Processo
0001//2022
Temática
Habeas Corpus. Requerimento de Providência de Habeas Corpus. Indeferimento do pedido de providência de Habeas Corpus.
SENTENÇA
PROC N.º 001/22
O Juiz
Desembargador Presidente, nos presentes autos de recurso para o Tribunal da
Relação do Lubango, decide:
RELATÓRIO.
LL e JJ, devidamente identificados
nos autos, preventivamente presos, por eles e seu ilustre mandatário judicial, vêem
requerer nos termos do artigo 68º da CRA, conjugado com os artigos 288.º e
290.º e seguintes do C.P.P, aprovado pela Lei 38/20 de 11 de Novembro, a providência
de Habeas Corpus, alegando em síntese, estar detido desde o dia 16 de Setembro
de 2021, indiciados pela prática dos crimes de Associação Criminosa, p. e p. pelo
art.º 296º, Peculato p. e p pelo art.º 362º, Participação Económica em Negócio
p. e p pelo art.º 364º, Tráfico de Influência p. e p. pelo art.º 366º todos do
Código Penal e Branqueamento p. e p pelo art.º 82º da Lei 5/20, de 27 de
Janeiro.
Tudo porque no dia 16
de Setembro de 2021, os arguidos ao apresentarem-se voluntariamente, como era habitual
ao instrutor do processo, foram imediatamente detidos fora do flagrante delito,
em cumprimento dos mandados de detenção emitidos pelo Digno Magistrado do MºPº.
Concluindo que nos
termos do art.º 67º n.º 1 da CRA, e conjugado com o art.º 254º do C.P.P.,
tornam a detenção dos arguidos ilegal, configurando-se apenas por abuso de
poder.
Os autos foram com
vista ao Digno Magistrado do MºPº, a folhas 10 nos termos e para o efeito do
art. º 291º al. b) do C.P.P., o Magistrado do MºPº emitiu a seguinte promoção:
“compulsado o processo principal e sobretudo o despacho de indiciação, não
nos parece haver qualquer situação que configure prisão ilegal, pelo que,
promovo o indeferimento da presente providência. ”
A Mmª Juíza Presidente
da Comarca do Lubango, por decisão datada de 25/09/2021, após a realização de
algumas diligências, indeferiu o presente pedido de Habeas Corpus por entender afigurar-se
tempestivo e legal a sua detenção.
O ilustre mandatário,
não se conformando, veio interpor recurso desta decisão, por força do estatuído
no art.º 290.º, n.º 3 do C.P.P.

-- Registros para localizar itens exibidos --
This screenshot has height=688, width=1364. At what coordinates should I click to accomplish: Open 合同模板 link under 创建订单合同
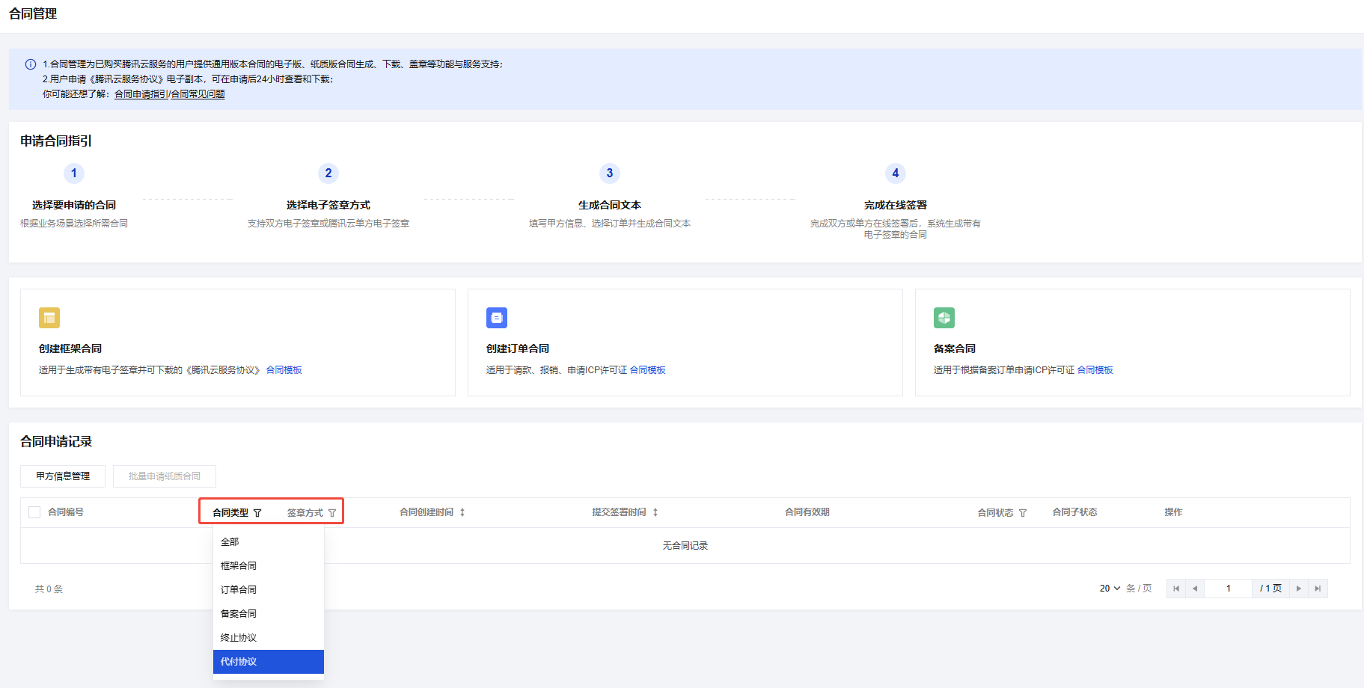click(x=647, y=370)
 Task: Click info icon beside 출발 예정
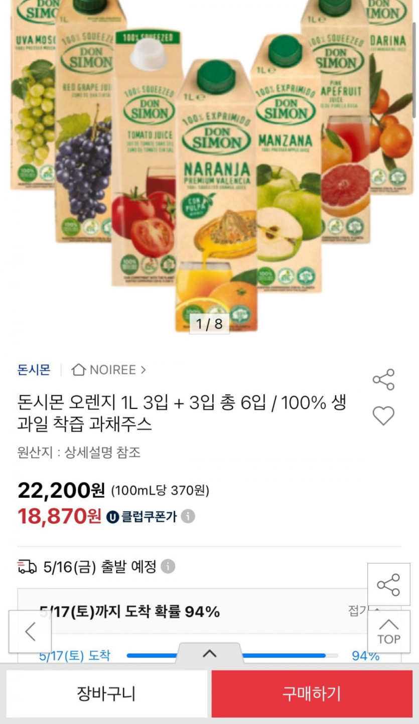(x=168, y=566)
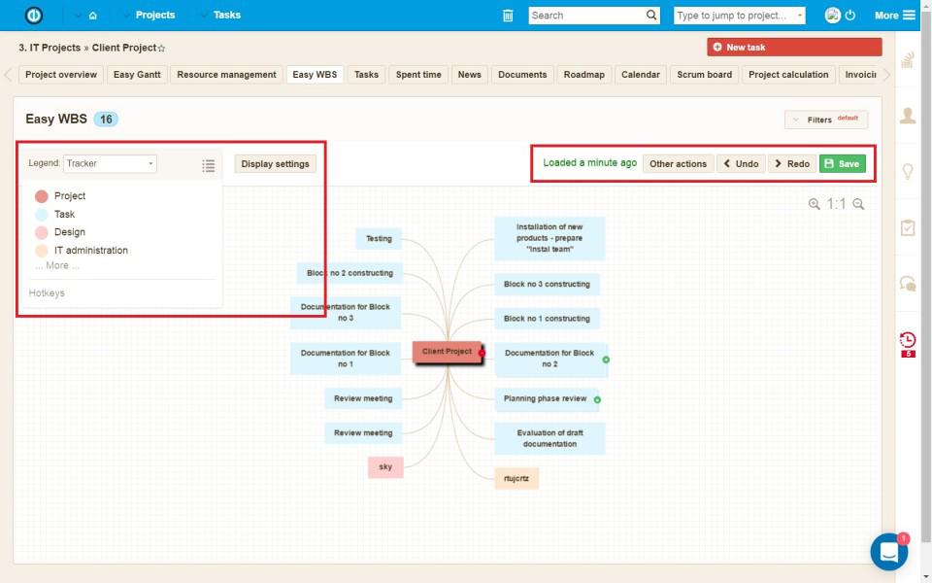Click the power logout icon
This screenshot has width=932, height=583.
[x=850, y=16]
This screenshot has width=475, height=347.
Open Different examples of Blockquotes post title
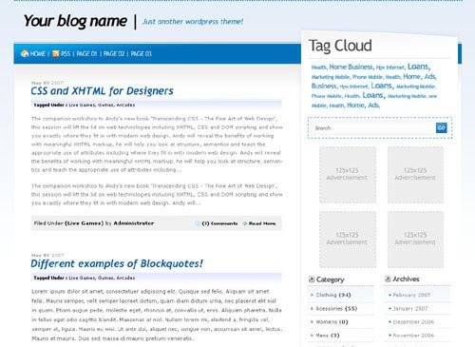pyautogui.click(x=117, y=263)

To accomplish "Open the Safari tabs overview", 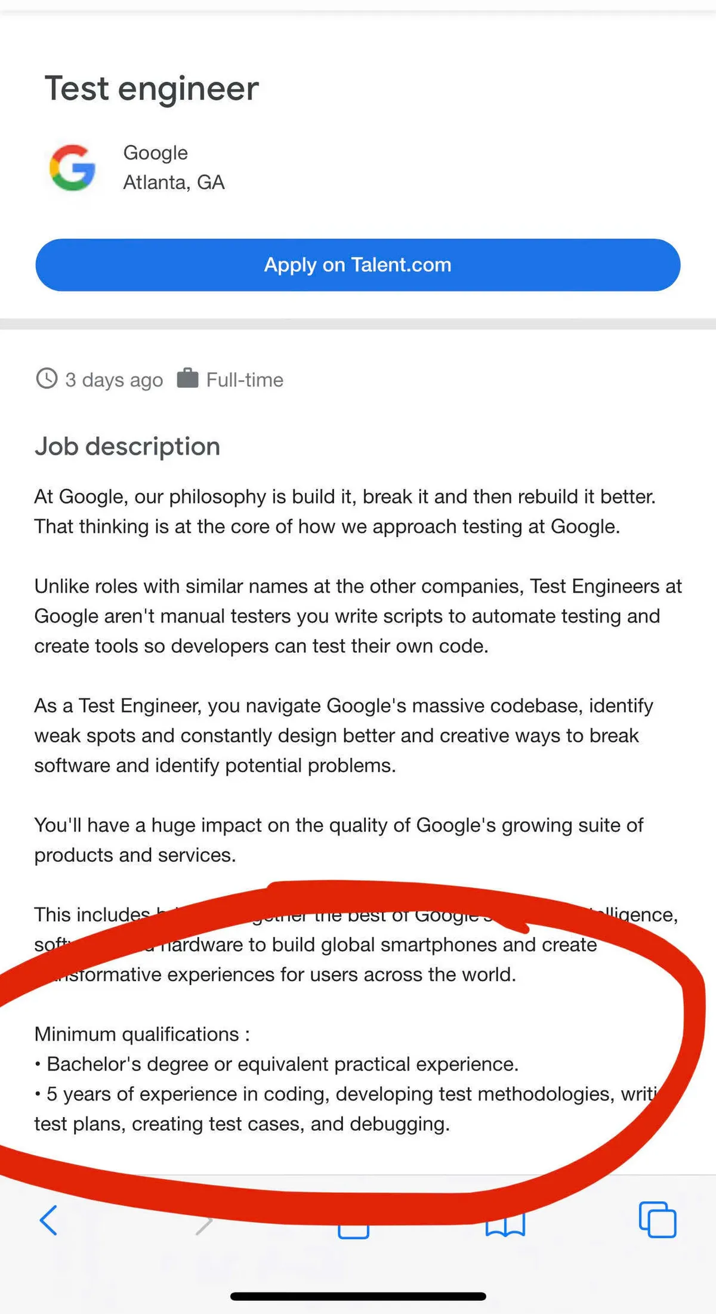I will pyautogui.click(x=657, y=1220).
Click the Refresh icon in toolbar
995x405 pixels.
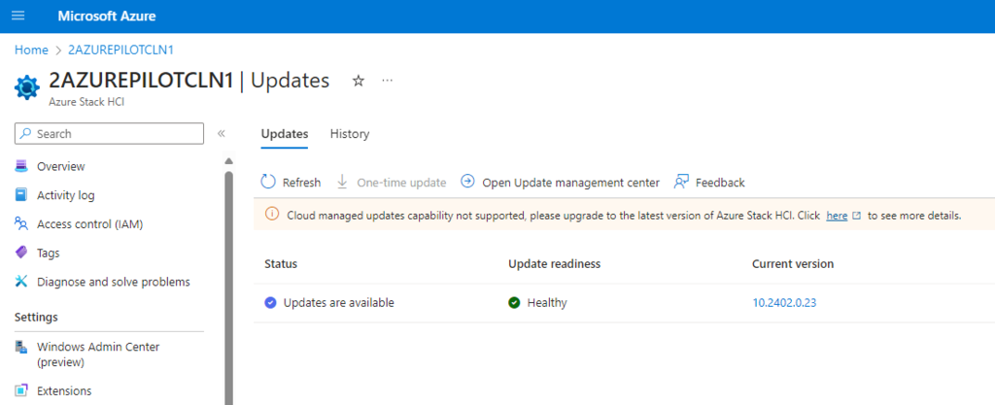[269, 183]
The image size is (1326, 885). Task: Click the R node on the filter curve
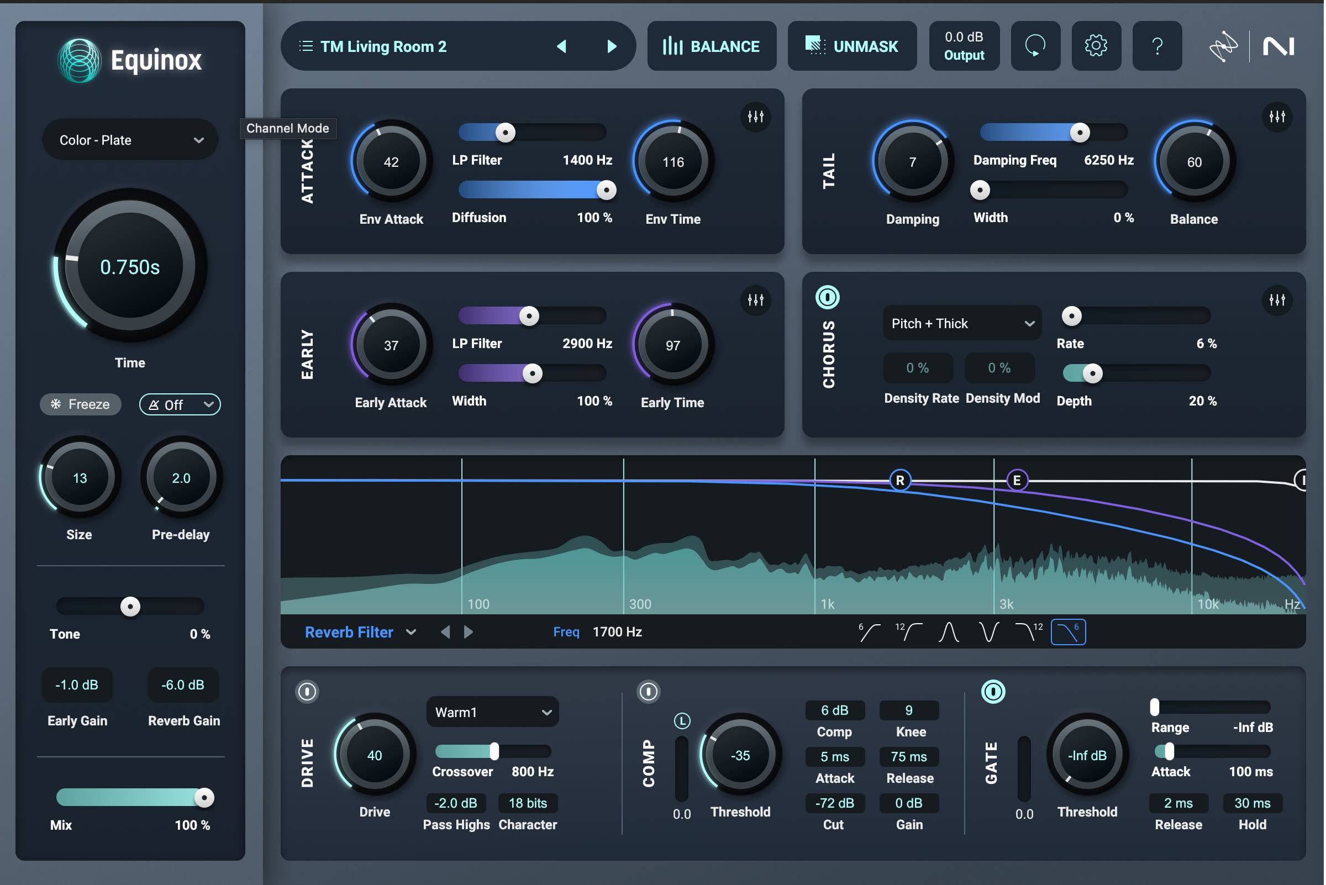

-- Tarefas a realizar --
1 - Indique se cada afirmação concorda com a sentença sobre o pedido de Habeas Corpus, respondendo sim ou não e citando literalmente as palavras do texto que decidem a questão: (a) Os arguidos foram detidos em flagrante delito. (b) O Magistrado do MºPº promoveu o indeferimento da providência. (c) A Juíza Presidente da Comarca do Lubango deferiu o pedido de Habeas Corpus.
2 - Localize nos registros todas as linhas que contêm a palavra "This" e copie cada uma delas.
O texto e os registros não guardam relação entre si.

-- Respostas a seguir --
1 -
(a) Não: "foram imediatamente detidos fora do flagrante delito".
(b) Sim: "promovo o indeferimento da presente providência."
(c) Não: "indeferiu o presente pedido de Habeas Corpus".

2 -
This screenshot has height=688, width=1364. At what coordinates should I click to accomplish: Open 合同模板 link under 创建订单合同
This screenshot has width=932, height=583.
This screenshot has width=475, height=347.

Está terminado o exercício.